| Aufgabenstellung 1 |
Beantworten Sie anhand des Textes über Brailledrucker die folgenden Fragen:
(a) Wie wird die mit den Augen zu lesende Schrift sehender Menschen genannt?
(b) Auf welchen Wegen werden die auszugebenden Dokumente von einem Computer an einen Brailledrucker übertragen?
(c) Womit prägt das Druckwerk eines Brailledruckers die Punkte ins Papier?
| Aufgabenstellung 2 |
Übersetzen Sie aus dem Text über Brailledrucker den folgenden Satz ins Englische: „Wie bei den Schwarzschriftdruckern, so werden auch bei Brailledruckern die auszugebenden Dokumente via Kabel oder Funk von einem Computer übertragen.“
| Aufgabenstellung 3 |
Führen Sie den Text über Brailledrucker im Anschluss an seinen letzten Satz fort.

| Vorliegender Text |
══════════════════════════════

Brailledrucker

Brailledrucker (auch Brailleschriftdrucker, Blindenschriftdrucker oder Punktschriftdrucker) sind elektromechanische Geräte, die die tastbare Blindenschrift in dickeres Papier (Punktschriftpapier) stanzen. In Abgrenzung zur mit den Fingern zu lesenden Blindenschrift wird die mit den Augen zu lesende Schrift sehender Menschen als Schwarzschrift bezeichnet; entsprechend lassen sich die Brailledrucker den Schwarzschriftdruckern gegenüberstellen. Wie bei den Schwarzschriftdruckern, so werden auch bei Brailledruckern die auszugebenden Dokumente via Kabel oder Funk von einem Computer übertragen. Das Druckwerk eines Brailledruckers prägt die Punkte der Blindenschrift mit Hilfe exakt positionierter Nadeln bzw. „Hämmer“ ins Papier, wodurch dieses mechanisch stark beansprucht wird. Aus diesem Grund - und zusätzlich wegen der besseren Beständigkeit der Punkte auf stabilerem Papier - wird das im Vergleich zum Standard-Papier für Schwarzschriftdrucker merklich dickere Punktschriftpapier verwendet.

══════════════════════════════

| Bereitgestelltes Material |
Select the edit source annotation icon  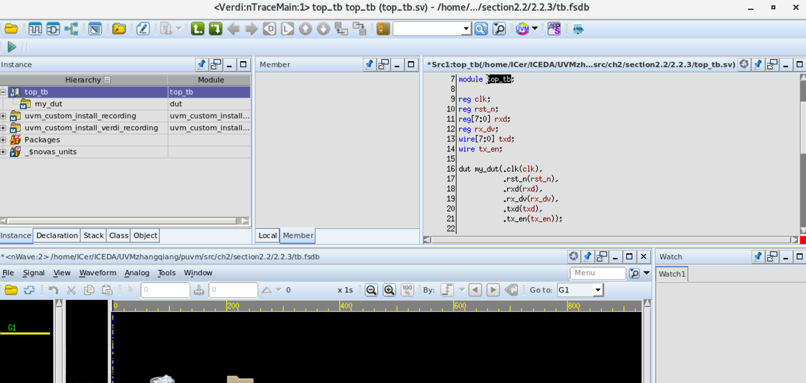[x=143, y=29]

══════════════════════════════

| Schriftliche Antwort 1 |
(a) Sie wird als Schwarzschrift bezeichnet.
(b) Sie werden via Kabel oder Funk übertragen.
(c) Es prägt die Punkte mit Hilfe exakt positionierter Nadeln bzw. „Hämmer“.

| Schriftliche Antwort 2 |
As with inkprint printers, the documents to be output by Braille printers are also transmitted from a computer via cable or radio.

| Schriftliche Antwort 3 |
Im hierarchisch gegliederten Hilfsmittelverzeichnis der gesetzlichen Krankenversicherung (GKV-Hilfsmittelverzeichnis) sind Brailledrucker in der Produktgruppe 07 Blindenhilfsmittel, Anwendungsort 07.99 ohne speziellen Anwendungsort/Zusätze, Untergruppe 07.99.07 Elektromechanische und elektronische Geräte zum Prägen von Brailleschrift in der Produktart 07.99.07.2 Elektromechanische und elektronische Brailledrucker gelistet.

Funktionsmerkmale

Brailledrucker gibt es für die verschiedensten Ansprüche und Einsatz-Szenarien. Dabei reicht die Spanne vom zusammenklappbaren, transportablen Tischgerät für Privatpersonen, die nur gelegentlich kurze Brailleschrifttexte einseitig ausdrucken möchten bis hin zu Großgeräten für Brailledruckereien mit mehreren, parallel ansteuerbaren Hochgeschwindigkeitsdruckwerken und angeflanschten Modulen für Schnitt-, Heft- und Bindearbeiten zur Produktion von Zeitschriften und Büchern in Blindenschrift. Im mittleren Preis- und Leistungs-Segment sind Brailledrucker für den Arbeitsplatz angesiedelt.

Grundsätzlich lassen sich bei Brailledruckern folgende Leistungs- bzw. Funktionsmerkmale unterscheiden:

  • Ein- oder Doppelseitendruck: Günstigere Brailledruckermodelle können Punktschriftpapier nur einseitig bedrucken. Druckwerke für den Doppelseitendruck müssen komplexer aufgebaut sein, da die Punkte auf der Blattvorder- und der Blattrückseite leicht gegeneinander versetzt geprägt werden müssen. Wenn nämlich ein Punkt in die Blattvorderseite gestanzt wird, entsteht auf der Rückseite an dieser Position eine Delle, und das Druckwerk darf nicht versuchen, genau an dieser Stelle von der Blattrückseite her ebenfalls einen Punkt zu prägen.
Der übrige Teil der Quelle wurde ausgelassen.